What the unions do not realize is that there are alternatives to
bauxite mining that are at least as lucrative to their members and
would in fact contribute to real human and economic development. The
union leaders have not thought about "Life after bauxite," preferring
to think of Jamaica as a gigantic quarry which, in the fullness of
time, will be reduced to a limestone bas relief submerged twice a day
by the Caribbean Sea. Then the whole island will be a beach.
The bauxite companies have the responsibility to clean up the mess
they left behind at their red mud lakes, at least two of which —
Kirkvine and Mount Rosser — pose catastrophic and immediate threats to
the lives and property of tens of thousands of people in the
neighboring downstream towns, villages, farms factories and highways.
Jamaica is one of the most seismically active areas in the world and
we have experienced two of the most disastrous earthquakes in this
hemisphere within the last three centuries. In their red mud ponds and
in other depositories the bauxite managers have stored 63,000,000,000
gallons of red mud and other toxic waste. This waste is equivalent to
70,000 times the capacity of Jamaica's largest fresh water store, Mona
Reservoir.
If Mona or Hermitage were to rupture, thousands of people would die
from impact injuries and drowning. If the red mud lake at mount Rosser
should decide to take a stroll down the mountain we would lose the
refinery itself, Ewarton and Linstead, everything in the Rio Cobre
gorge and the Bog Walk area, in addition to thousands of acres of
citrus and other farmland, thousands of human lives and hundreds of
thousands of livestock. Possibly large parts of Spanish Town and
Portmore would become uninhabitable.

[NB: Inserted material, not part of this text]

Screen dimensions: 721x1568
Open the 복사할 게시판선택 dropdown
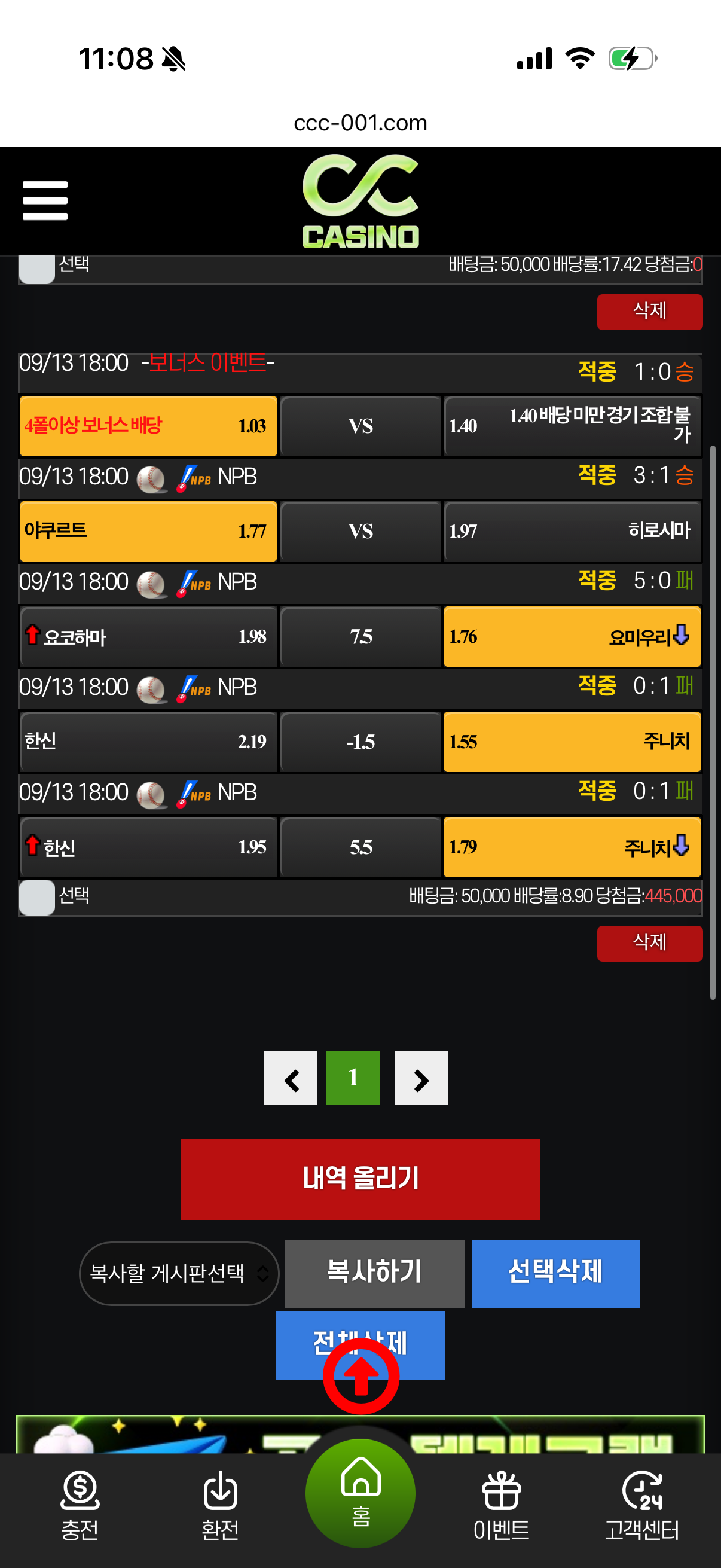(x=179, y=1273)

The Kirkvine disaster would be at
least as dreadful.
Since it is clear, as the United States Corps of Engineers said four
years ago, that Jamaica cannot absorb any more red mud, we need to find
better ways of dealing with these problems.
With the billions owed by the mining companies we could finance some
intelligent, appropriate sustainable development. We could start by
removing and stabilizing the red mud. The flatter, desert areas left
behind by mining could be used as sites for solar power plants, since
they get between 11 and 13 hours of sunshine a day. The mined-out pits
should be waterproofed by leaving a patina of bauxite supplemented by
rammed earth. And since the C.M.G. may not be aware that he is entitled
to give directions to mining companies as to exactly how much they may
mine and even the profiles of their digs — someone should tell him.
Perhaps a writ of mandamus might accelerate his willingness to recover
damages from the mining companies for all that they have neglected to
do.
Meanwhile in the rehabilitated pits we could establish public
fishponds in which people would pay per pound for the fish they caught.
The pond waters could be used for irrigation and for neighborhood
tourism, boating and bird watching.
The Public Defender should attempt to enforce specific performance
of dishonored contracts between the companies and poor communities such
as in Aboukir, Sawyers, Mocho and dozens of others who were cheated out
of their livelihoods and conned into relocating to various 'no mans
lands.'
Building their houses, building facilities to manufacture wind
turbines and photovoioltaic cells would generate income to pay for
decent new housing and to invest in cooperative family farms out of the
old sugar estates.
The ordinary Jamaican knows we can do all these things and more. It
is only the politicians, the bureaucrats and the merchants who believe
we are helpless.
John Maxwell a veteran Jamaican journalist. He has covered
Caribbean affairs for more than 40 years and is currently a columnist
for The Jamaica Observer. This article was published in the Black
Agenda Report, www.blackagendareport.com.